Answer these questions from the monkey fable passage.
(a) What do the other monkeys do when the new monkey begins to climb the ladder?
(b) How many of the original monkeys are left by the end of the experiment?
(c) What example of changed circumstances does the passage give in its proposed real moral?

Provided passage |
##########

Here’s where it gets interesting. The experimenter removes a second one of the original monkeys from the cage and replaces him with a new monkey. Again, the new monkey begins to climb the ladder and, again, the other monkeys pull him off and beat him – including the monkey who had never been sprayed. 
By the end of the experiment, none of the original monkeys were left and yet, despite none of them ever experiencing the cold, wet, spray, they had all learned never to try and go for the bananas. -Source of this version
The almost universal moral attached to this fable (which is apparently based loosely on a real study) on the sharing sites goes along the lines of "what sad monkeys in the end who don't dare to go after the bananas; the evil scientists killed their ambition and creativity. Ergo, traditions stifle ambition and creativity, are irrational, and the people who follow them are foolish."

But that's not really the lesson at all if you follow the logic of the story. As long as one presumes that the scientists would in fact continue to spray the monkeys with cold water when one attempts the ladder, the tradition holds value and is an example of received wisdom from the monkeys predecessors.

The real moral should be along the lines of:

"Traditions should be given the benefit of the doubt first. Assume that your ancestors passed on these cultural treasures as wisdom that we might avoid dangers and reap benefits. However, not being monkeys, we should ask Why does the tradition exists? If the circumstances of the situation have changed (eg. all the scientists are dead) THEN decide whether the tradition still has value."

##########

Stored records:

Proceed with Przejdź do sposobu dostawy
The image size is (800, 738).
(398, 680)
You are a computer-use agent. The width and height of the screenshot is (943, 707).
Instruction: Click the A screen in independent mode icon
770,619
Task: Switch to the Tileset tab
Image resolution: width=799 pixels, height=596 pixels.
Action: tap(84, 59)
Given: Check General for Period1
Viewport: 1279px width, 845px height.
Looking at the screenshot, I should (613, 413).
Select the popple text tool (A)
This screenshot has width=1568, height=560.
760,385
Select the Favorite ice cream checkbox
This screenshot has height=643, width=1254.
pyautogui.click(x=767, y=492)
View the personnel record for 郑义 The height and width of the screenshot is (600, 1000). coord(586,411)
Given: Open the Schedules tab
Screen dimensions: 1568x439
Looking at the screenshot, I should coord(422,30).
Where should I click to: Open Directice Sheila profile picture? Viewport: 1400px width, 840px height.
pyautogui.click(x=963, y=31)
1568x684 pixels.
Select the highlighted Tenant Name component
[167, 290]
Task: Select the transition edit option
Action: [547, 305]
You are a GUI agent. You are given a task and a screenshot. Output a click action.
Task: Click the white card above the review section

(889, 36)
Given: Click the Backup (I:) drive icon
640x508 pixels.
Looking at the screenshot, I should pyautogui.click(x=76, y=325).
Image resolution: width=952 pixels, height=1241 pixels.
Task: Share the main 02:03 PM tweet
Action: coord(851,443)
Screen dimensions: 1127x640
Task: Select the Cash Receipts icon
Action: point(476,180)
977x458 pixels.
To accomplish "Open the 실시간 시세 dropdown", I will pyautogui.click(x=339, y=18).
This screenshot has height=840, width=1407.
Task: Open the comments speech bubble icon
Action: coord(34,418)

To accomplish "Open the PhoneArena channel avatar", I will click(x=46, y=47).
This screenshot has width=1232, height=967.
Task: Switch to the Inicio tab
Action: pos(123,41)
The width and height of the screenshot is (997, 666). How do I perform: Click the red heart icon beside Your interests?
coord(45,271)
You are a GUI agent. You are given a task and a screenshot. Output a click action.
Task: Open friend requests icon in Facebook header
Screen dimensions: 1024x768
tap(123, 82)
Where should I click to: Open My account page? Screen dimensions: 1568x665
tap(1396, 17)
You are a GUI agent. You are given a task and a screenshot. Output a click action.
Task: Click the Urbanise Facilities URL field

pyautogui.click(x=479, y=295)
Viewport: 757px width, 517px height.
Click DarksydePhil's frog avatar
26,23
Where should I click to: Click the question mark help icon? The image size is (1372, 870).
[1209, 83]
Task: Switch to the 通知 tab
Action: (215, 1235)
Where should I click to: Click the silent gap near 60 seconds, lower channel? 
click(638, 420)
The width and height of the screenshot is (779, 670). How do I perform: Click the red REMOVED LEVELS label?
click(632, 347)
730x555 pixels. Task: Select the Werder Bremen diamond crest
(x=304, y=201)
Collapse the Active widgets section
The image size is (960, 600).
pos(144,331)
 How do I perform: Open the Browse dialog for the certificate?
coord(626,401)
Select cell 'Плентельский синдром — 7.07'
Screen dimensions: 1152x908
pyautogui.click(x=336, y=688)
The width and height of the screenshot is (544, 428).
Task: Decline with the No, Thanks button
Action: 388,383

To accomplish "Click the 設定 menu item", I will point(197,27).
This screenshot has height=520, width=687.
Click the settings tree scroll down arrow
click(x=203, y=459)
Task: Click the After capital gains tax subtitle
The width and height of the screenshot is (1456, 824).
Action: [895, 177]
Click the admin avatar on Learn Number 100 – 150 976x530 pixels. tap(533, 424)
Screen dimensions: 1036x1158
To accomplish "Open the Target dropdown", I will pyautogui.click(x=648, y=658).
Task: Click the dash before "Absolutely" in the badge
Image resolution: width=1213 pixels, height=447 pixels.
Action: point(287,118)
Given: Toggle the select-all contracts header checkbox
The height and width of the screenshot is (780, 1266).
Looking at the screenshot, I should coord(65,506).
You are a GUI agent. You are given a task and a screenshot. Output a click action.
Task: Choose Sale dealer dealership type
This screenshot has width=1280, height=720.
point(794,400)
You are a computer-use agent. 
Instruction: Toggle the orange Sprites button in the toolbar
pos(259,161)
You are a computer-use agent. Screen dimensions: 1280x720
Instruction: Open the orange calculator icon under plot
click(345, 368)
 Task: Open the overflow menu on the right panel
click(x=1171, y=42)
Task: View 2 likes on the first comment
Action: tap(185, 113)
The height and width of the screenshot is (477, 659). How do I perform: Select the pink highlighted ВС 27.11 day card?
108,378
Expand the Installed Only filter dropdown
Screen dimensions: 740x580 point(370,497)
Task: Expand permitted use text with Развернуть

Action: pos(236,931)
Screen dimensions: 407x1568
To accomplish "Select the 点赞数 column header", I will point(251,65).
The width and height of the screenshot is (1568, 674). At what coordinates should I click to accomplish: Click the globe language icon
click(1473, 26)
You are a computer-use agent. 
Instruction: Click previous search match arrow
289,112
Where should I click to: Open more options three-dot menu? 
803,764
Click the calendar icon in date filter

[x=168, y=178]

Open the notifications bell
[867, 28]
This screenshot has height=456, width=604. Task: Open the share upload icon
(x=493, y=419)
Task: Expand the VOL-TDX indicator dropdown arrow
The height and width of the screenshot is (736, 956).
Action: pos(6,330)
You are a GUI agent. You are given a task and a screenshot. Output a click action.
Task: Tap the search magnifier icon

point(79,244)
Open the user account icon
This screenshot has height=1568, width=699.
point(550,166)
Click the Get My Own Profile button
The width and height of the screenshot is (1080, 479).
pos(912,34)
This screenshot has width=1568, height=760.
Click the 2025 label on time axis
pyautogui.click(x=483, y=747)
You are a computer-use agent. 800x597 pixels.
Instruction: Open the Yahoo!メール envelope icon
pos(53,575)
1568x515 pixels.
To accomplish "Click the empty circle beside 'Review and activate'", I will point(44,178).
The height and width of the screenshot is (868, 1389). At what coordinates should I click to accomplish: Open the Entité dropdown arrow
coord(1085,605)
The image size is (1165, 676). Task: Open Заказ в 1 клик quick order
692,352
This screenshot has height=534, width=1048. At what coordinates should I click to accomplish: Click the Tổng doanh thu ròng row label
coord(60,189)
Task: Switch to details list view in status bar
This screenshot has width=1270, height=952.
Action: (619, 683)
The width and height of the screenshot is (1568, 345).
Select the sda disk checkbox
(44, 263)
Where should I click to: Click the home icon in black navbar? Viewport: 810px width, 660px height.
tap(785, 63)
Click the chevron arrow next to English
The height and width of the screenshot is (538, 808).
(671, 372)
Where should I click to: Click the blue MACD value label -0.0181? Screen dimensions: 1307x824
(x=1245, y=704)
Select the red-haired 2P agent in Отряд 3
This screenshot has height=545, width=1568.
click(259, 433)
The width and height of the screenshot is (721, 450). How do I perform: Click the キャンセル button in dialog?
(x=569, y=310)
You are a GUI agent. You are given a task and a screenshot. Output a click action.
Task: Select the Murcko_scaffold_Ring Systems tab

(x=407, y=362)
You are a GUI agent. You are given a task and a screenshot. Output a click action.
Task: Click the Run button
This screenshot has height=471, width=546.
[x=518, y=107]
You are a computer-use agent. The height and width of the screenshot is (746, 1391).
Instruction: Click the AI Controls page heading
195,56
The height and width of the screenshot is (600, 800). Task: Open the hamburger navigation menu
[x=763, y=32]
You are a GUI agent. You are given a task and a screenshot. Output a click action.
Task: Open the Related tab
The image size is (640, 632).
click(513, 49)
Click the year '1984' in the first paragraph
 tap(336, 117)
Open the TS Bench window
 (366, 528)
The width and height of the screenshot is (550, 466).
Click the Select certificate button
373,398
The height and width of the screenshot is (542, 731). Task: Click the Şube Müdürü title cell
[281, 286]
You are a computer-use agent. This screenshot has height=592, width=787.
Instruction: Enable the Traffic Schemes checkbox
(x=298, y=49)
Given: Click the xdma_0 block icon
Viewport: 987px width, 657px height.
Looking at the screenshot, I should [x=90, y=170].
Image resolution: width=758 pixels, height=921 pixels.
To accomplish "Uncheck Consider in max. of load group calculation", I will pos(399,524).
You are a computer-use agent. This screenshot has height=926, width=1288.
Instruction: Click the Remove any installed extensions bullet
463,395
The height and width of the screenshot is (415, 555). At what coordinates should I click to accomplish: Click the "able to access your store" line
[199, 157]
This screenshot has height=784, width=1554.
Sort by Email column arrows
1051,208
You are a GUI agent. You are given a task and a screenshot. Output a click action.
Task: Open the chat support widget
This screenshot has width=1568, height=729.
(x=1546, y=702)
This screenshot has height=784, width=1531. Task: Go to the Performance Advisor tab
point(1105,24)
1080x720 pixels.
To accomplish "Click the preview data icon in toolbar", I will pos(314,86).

##########

Finished exercise |
(a) They pull him off and beat him.
(b) None.
(c) All the scientists are dead.